**SUPPLIED ENTRIES:**
○ ○ ○ ○ ○

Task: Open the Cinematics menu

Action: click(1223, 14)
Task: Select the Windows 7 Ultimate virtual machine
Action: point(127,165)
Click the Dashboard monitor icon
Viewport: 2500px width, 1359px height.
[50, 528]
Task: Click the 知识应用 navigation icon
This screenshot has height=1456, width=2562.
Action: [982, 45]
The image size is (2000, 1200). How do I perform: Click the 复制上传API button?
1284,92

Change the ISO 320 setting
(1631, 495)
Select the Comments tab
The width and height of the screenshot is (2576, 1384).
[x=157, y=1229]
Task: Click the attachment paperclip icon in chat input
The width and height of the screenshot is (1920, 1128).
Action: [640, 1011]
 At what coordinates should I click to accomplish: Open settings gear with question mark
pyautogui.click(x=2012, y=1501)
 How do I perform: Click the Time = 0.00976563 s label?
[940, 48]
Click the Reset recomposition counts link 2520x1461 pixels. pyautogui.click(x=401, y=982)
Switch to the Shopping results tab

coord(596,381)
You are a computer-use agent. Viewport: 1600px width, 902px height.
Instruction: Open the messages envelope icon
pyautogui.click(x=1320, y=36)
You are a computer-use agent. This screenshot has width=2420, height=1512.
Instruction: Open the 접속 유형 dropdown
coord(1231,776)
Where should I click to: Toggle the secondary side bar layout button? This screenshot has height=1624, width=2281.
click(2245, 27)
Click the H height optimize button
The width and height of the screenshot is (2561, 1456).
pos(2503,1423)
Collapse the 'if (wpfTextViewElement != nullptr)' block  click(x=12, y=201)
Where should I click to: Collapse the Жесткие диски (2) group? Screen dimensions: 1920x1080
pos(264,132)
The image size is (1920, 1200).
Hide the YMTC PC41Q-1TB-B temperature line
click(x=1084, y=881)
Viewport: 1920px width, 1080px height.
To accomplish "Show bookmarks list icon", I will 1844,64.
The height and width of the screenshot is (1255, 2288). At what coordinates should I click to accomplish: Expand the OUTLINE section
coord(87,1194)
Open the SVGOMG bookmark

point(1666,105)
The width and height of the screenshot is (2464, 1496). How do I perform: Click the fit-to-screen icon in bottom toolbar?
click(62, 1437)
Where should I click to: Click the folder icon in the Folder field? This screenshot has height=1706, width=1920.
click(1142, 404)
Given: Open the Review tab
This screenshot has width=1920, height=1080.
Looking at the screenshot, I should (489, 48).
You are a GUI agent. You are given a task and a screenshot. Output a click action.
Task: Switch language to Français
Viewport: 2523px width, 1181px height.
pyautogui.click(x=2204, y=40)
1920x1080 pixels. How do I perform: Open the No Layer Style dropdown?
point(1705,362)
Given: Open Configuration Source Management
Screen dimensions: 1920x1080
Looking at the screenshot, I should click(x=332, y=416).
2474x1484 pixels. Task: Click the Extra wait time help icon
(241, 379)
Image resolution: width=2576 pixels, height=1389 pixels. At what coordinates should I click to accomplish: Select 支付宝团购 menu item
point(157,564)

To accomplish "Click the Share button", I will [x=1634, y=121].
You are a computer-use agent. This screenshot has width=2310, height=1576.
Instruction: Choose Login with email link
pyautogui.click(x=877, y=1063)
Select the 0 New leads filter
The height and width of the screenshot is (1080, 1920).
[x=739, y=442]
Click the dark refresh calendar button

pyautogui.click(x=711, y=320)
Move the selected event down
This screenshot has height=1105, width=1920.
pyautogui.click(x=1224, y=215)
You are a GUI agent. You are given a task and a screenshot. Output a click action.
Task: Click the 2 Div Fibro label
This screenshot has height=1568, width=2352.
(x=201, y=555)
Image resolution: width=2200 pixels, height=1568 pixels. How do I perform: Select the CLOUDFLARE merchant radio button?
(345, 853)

○ ○ ○ ○ ○

**EXERCISE REQUIREMENTS:** Which lines of the entries above contain the word "computer"? Copy each of them.

**SOLUTION FOR THIS PROBLEM:**
You are a computer-use agent. Viewport: 1600px width, 902px height.
You are a computer-use agent. This screenshot has width=2420, height=1512.
You are a computer-use agent. This screenshot has width=2310, height=1576.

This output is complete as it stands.